Keeping the temperature low is the simplest way of stopping RNA from degrading (lowering the temperature sufficiently makes it so a given chemical reaction can't get over the energy barrier of its transition state). It's interesting to note, however, the less stringent temperature requirements for the Moderna vaccine vs the Pfizer vaccine. Moderna hasn't yet published on the reason for this, but in their press releases they've attributed it to the lipid nanoparticle encapsulation of the mRNA. Both BioNTech (partnered with Pfizer) and Moderna used lipid nanoparticles as an essential part of their vaccines (this was what made the mRNA approach actually viable), but it seems like Moderna's lipid nanoparticle technology is better at stabilizing the RNA. I suspect this is due to their technology either excluding water better from the interior of the nanoparticles, or restricting the conformation of the RNA strand in a way that confers stability to self-hydrolysis, but we'll need to wait for their publications to know for sure.
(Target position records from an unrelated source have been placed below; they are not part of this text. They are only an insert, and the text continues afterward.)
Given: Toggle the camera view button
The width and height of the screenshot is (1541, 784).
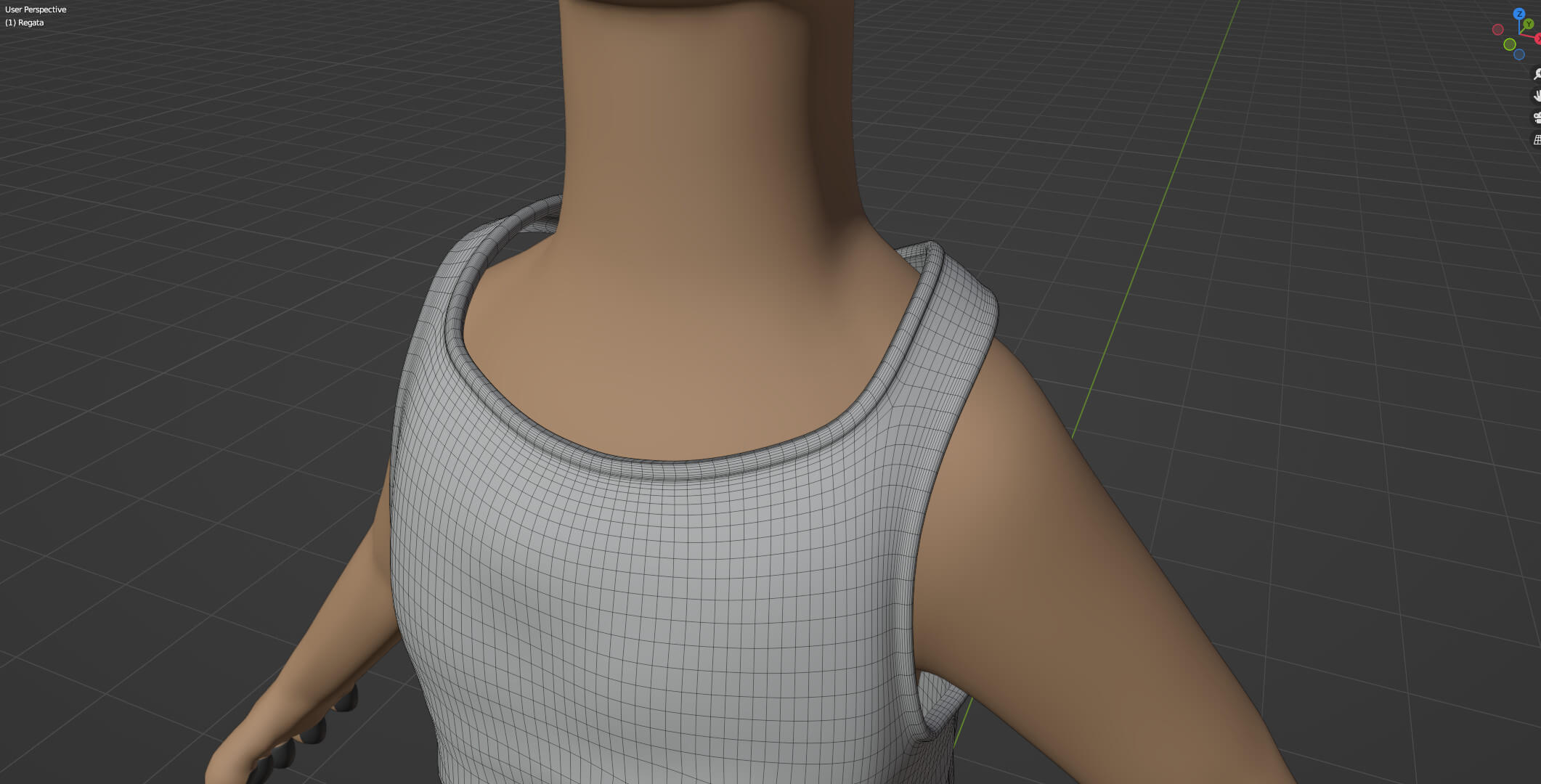Looking at the screenshot, I should (1537, 118).
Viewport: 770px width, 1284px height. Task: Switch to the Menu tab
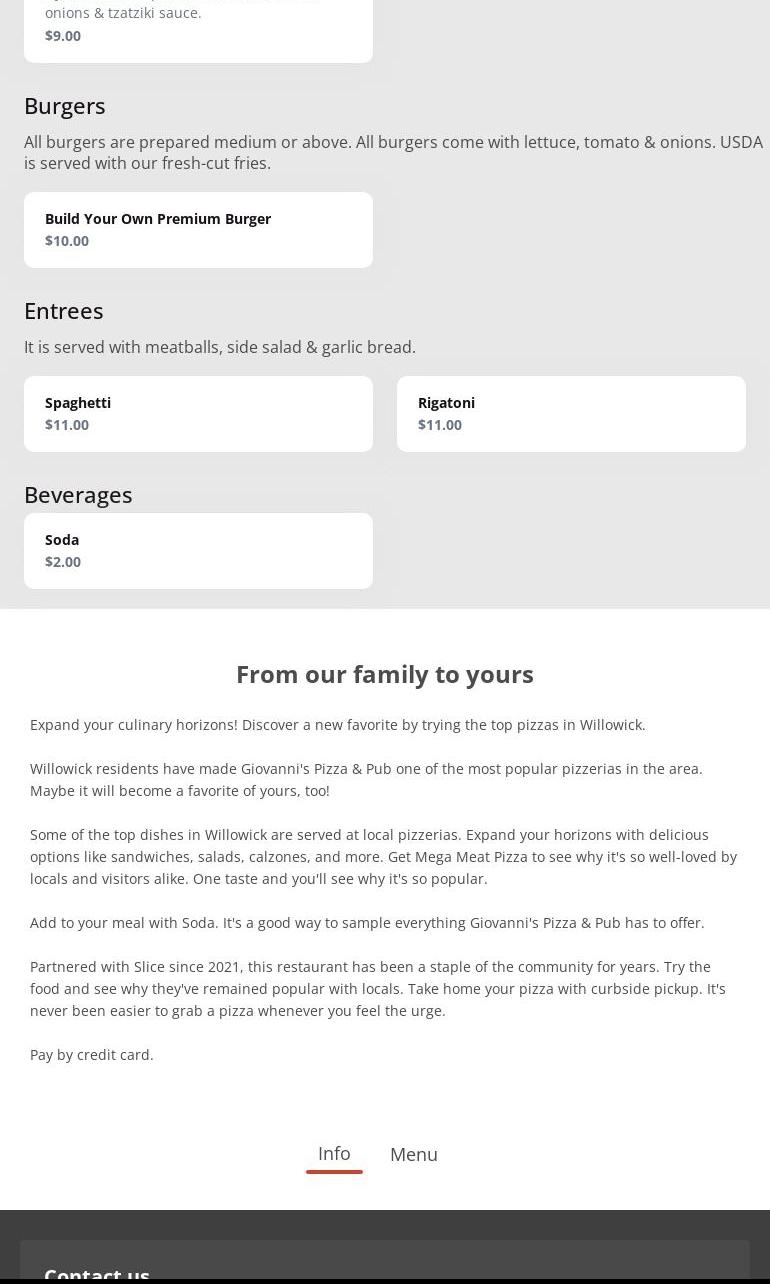click(413, 1155)
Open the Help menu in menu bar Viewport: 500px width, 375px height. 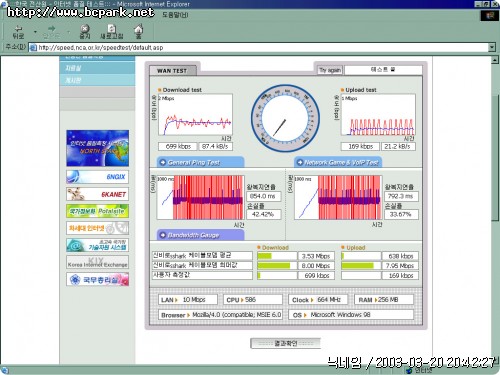(175, 15)
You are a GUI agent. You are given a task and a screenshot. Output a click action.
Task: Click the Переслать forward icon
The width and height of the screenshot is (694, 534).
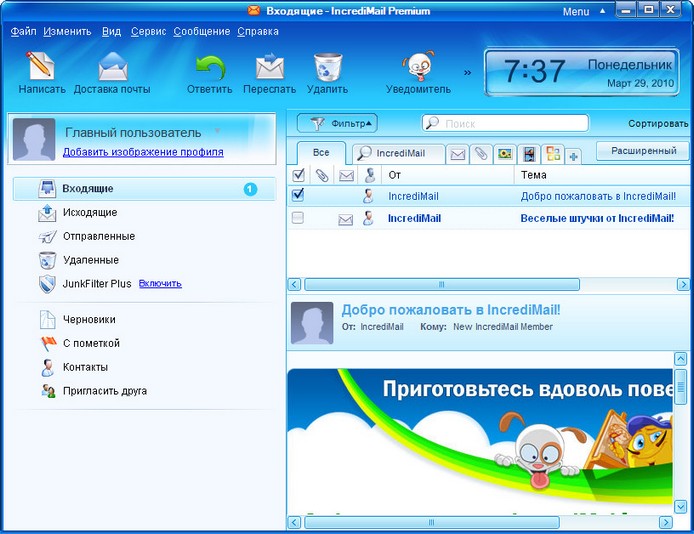click(269, 67)

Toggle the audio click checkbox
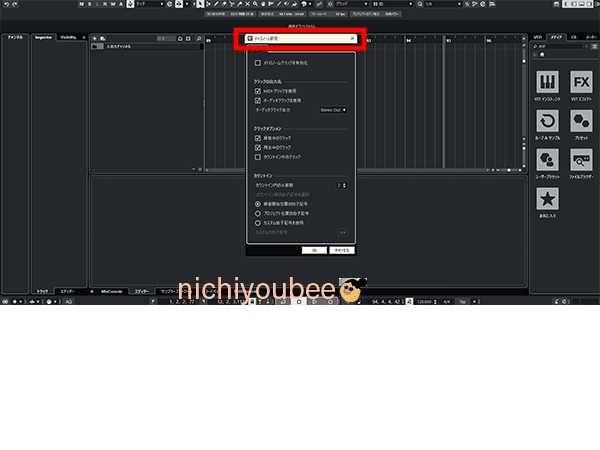pos(257,100)
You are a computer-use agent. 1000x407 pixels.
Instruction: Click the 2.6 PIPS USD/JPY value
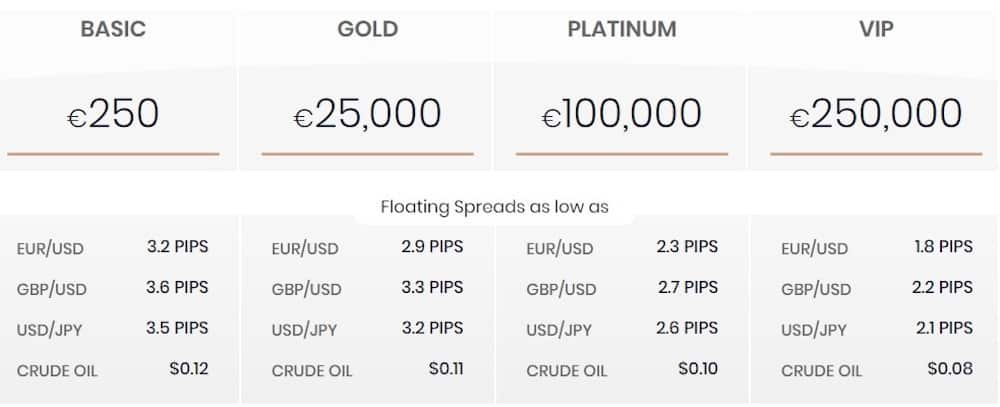(x=687, y=328)
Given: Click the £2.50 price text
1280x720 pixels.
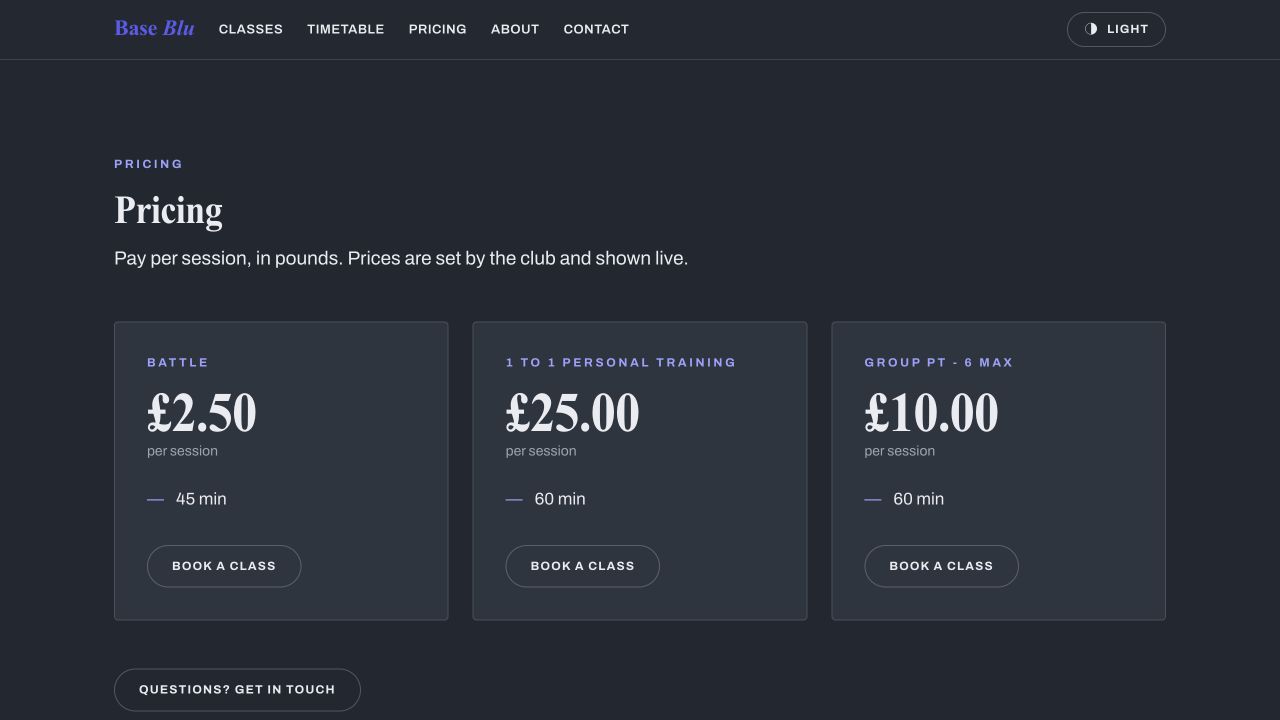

So that's a very brief background on RNA stability, which brings us to the central topic of what happens if some level of degradation does occur. In such a case the RNA sequence is basically chopped into multiple fragments, so if taken up by a ribosome will only produce a portion of the SARS-CoV-2 spike protein. However, only the portion with the original 5' end of the sequence will be able to do this- this is due to a regulatory mechanism in the ribsomal complex that looks for what's called the 5' untranslated region (5'-UTR), followed by a start codon (a specific 3-base sequence, usually AUG) before it will start translating a piece of mRNA into a protein. So even if the original mRNA degrades into 20+ pieces only one of those will get translated into a starting fragment of the spike protein. Eventually all of the mRNA fragments will be metabolized to the individual nucleotides, which will then get recycled into other RNA strands that our cells are constantly producing and destroying. The incomplete spike protein will ultimately get metabolized as well- there's plenty of cellular machinery dedicated to breaking down proteins and protein fragments that aren't recognized. If enough of a specific spike protein fragment forms it could potentially also trigger an immune response, but it is highly unlikely that a specific fragment will form in high enough amounts for this if it's just due to chemical cleavage at random points along the RNA chain. It should also be noted that mRNA degradation is something that also happens naturally with our own mRNA, so having protein fragments form from such a case is nothing new to our cells.

Also, since your concern seemed to center specifically around cancer, note that this requires modification or damage of a cell's DNA, and as I earlier explained to another poster the mRNA vaccines are not designed to modify DNA, are not designed to even enter the nucleus, and tested to make sure the components don't unintentionally damage DNA. So we're left with a vaccine that has been tested for mutagenicity (and found to not cause any), and for which no plausible mechanism has been proposed by which it may cause DNA damage. Now, if you have a specific mechanism in mind that you're concerned about I'd be happy to discuss it, but if your worry stems solely from RNA being kinda like DNA, and DNA being something you know is somehow related to cancer, and since you don't understand details beyond that that's good enough for you... well, in that case there's not really much else to discuss.

Now, if there are any questions I'd be happy to try to answer them.